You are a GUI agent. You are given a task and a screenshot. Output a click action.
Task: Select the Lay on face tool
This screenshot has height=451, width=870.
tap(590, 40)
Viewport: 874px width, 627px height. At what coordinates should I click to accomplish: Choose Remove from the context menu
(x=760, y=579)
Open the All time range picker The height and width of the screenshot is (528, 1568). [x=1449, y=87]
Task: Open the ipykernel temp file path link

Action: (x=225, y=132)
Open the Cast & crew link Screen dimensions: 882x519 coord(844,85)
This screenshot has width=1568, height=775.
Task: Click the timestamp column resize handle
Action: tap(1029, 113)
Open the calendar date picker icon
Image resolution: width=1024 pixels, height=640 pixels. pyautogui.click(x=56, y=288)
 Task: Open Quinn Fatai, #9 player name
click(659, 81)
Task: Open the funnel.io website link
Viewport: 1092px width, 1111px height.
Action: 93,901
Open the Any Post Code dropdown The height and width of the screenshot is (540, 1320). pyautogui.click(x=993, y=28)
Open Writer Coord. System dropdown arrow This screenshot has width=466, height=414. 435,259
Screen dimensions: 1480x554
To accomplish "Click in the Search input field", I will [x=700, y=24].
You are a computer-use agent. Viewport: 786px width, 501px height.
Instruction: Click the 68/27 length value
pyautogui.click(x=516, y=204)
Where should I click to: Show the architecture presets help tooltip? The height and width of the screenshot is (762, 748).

=-=-=

▸ **WORK INSTRUCTIONS**:
In full and word for word, output the entries.

▸ **OUTPUT FOR THIS EXERCISE**:
You are a GUI agent. You are given a task and a screenshot. Output a click action.
Task: Select the Lay on face tool
This screenshot has height=451, width=870.
tap(590, 40)
Viewport: 874px width, 627px height. At what coordinates should I click to accomplish: Choose Remove from the context menu
(x=760, y=579)
Open the All time range picker The height and width of the screenshot is (528, 1568). [x=1449, y=87]
Task: Open the ipykernel temp file path link

Action: (x=225, y=132)
Open the Cast & crew link Screen dimensions: 882x519 coord(844,85)
This screenshot has width=1568, height=775.
Task: Click the timestamp column resize handle
Action: tap(1029, 113)
Open the calendar date picker icon
Image resolution: width=1024 pixels, height=640 pixels. pyautogui.click(x=56, y=288)
 Task: Open Quinn Fatai, #9 player name
click(659, 81)
Task: Open the funnel.io website link
Viewport: 1092px width, 1111px height.
Action: 93,901
Open the Any Post Code dropdown The height and width of the screenshot is (540, 1320). pyautogui.click(x=993, y=28)
Open Writer Coord. System dropdown arrow This screenshot has width=466, height=414. 435,259
Screen dimensions: 1480x554
To accomplish "Click in the Search input field", I will [x=700, y=24].
You are a computer-use agent. Viewport: 786px width, 501px height.
Instruction: Click the 68/27 length value
pyautogui.click(x=516, y=204)
Where should I click to: Show the architecture presets help tooltip? The height and width of the screenshot is (762, 748).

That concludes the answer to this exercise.